TEXTE SOURCE:
•••

Avec « Le dieu éléphant » (1978), véritable curiosité parmi cette sélection, Ray changeait totalement de registre, abandonnant le drame pour une fantaisie policière adaptée de l’un de ses propres romans. Les péripéties du film s’adressent davantage aux enfants tout en restant plaisantes pour les adultes. Elles mettent en scène le détective Feluda (joué une nouvelle fois par Soumitra Chatterjee), son jeune assistant Topshe, et leur vieil ami commun, un auteur populaire de romans policiers pour enfants. Les trois comparses ont à peine débarqué à Benarès, une ville sacrée où ils viennent se reposer, qu’on les sollicite illico. La nuit précédente, un précieux pendentif qui contenait l’effigie de Ganesh, le dieu éléphant, a été dérobé. Seul Feluda, le Sherlock Holmes indien, réputé pour ses capacités quasi divinatoires, peut désépaissir le mystère.

•••

DONNÉES:
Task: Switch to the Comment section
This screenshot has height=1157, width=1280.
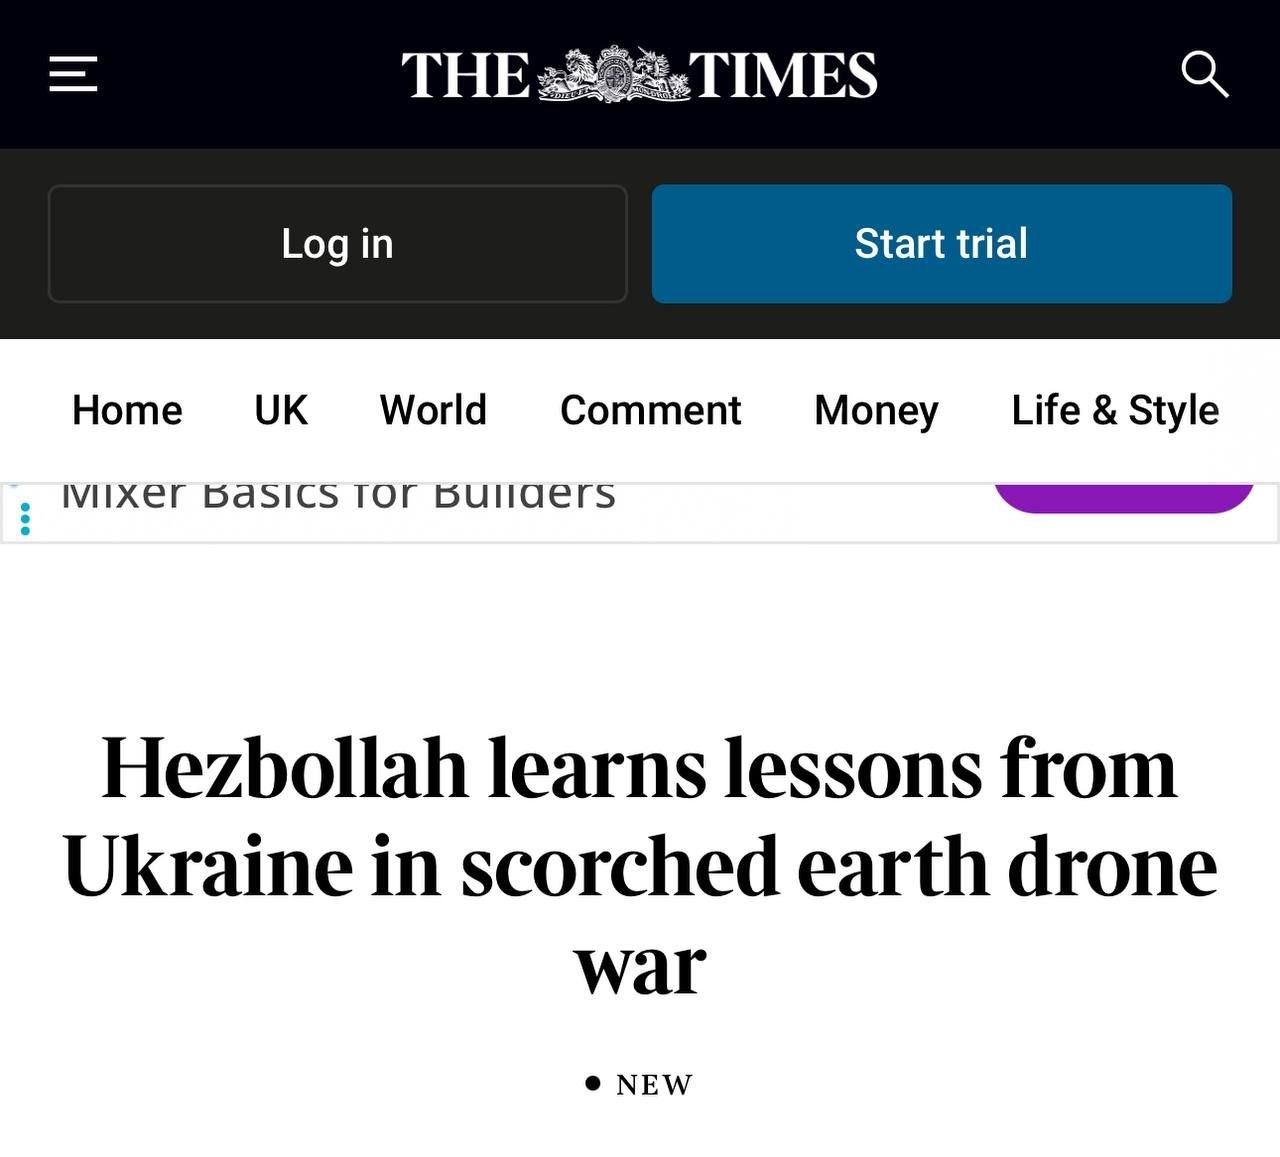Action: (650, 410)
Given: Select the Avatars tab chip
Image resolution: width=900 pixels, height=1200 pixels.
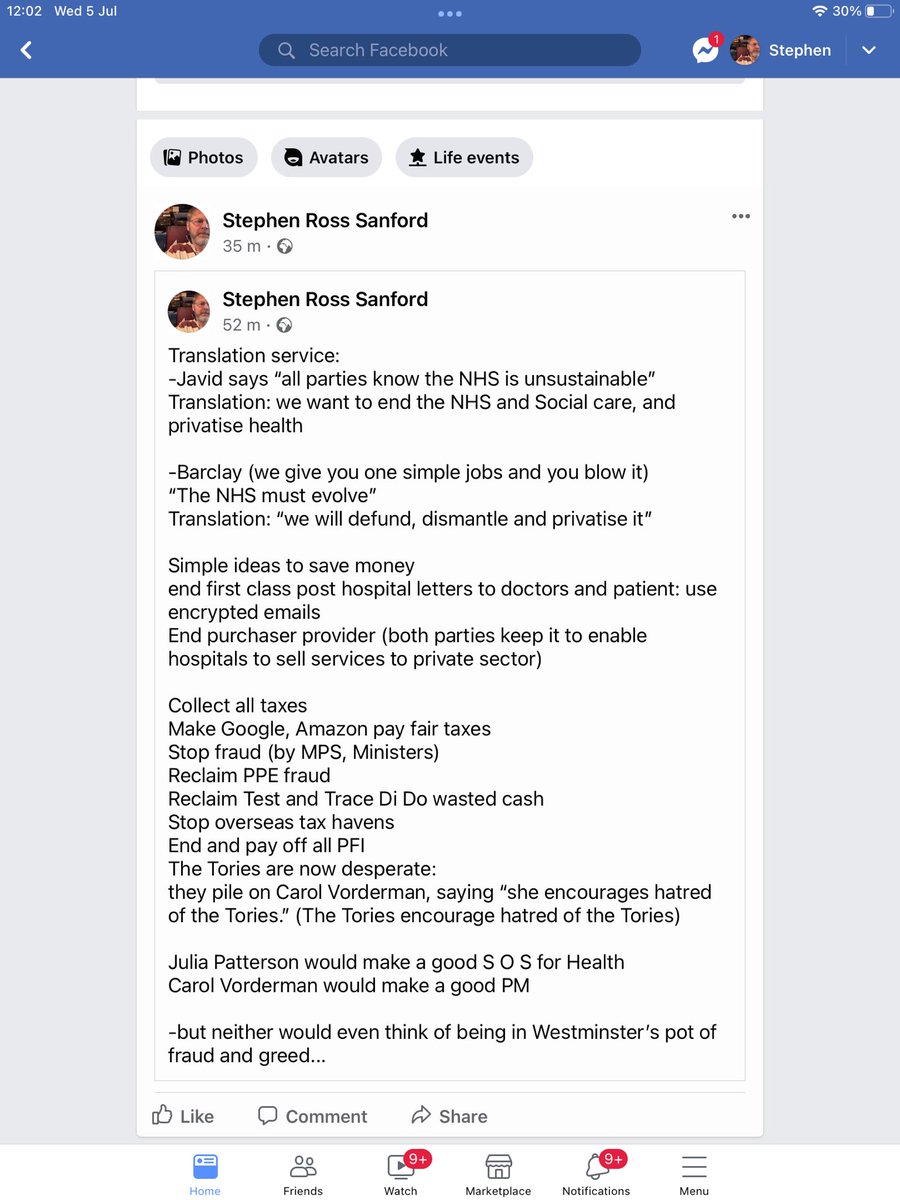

•••

EXERCICES:
• 1. D’après le texte sur « Le dieu éléphant », quel acteur interprète le détective Feluda ?
• 2. Poursuivez le texte sur « Le dieu éléphant » à partir de sa dernière phrase.

CORRIGÉS:
• 1. Soumitra Chatterjee.

• 2.
Ce divertissement sans prétention n’empêche pas Ray d’introduire des considérations sociales avec de très belles séquences semi-documentaires : des scènes tournées en extérieurs réels dans les rues grouillantes de population, ou sur les rives du Gange durant les rituels d’ablution quotidiens. L’intrigue très nonchalante, à l’humour léger et parodique, joue volontairement le registre de l’invraisemblance, alternant périls et atmosphère bon enfant. Les figures obligées se déroulent dans un jeu de piste nébuleux, ponctué par des revirements théâtraux : le vilain caricatural, l’assassinat du témoin innocent, l’imposteur déguisé en sage, les faux sortilèges…
« Le dieu éléphant » est tourné en couleurs, fait notable chez un réalisateur qui aura beaucoup réalisé, pour des raisons économiques ou esthétiques, ses films en noir et blanc. Le soin que Ray apporte une nouvelle fois aux images compense la légèreté de cet essai de comédie policière qui lorgne malicieusement du côté des feuilletons illustrés.
« Charulata » (1964)
« Le Lâche » (1965)
« Le dieu éléphant » (1978)
3 films restaurés de Satyajit Ray sortis par Les Films de Paradoxe
(films édités à l’unité sans suppléments)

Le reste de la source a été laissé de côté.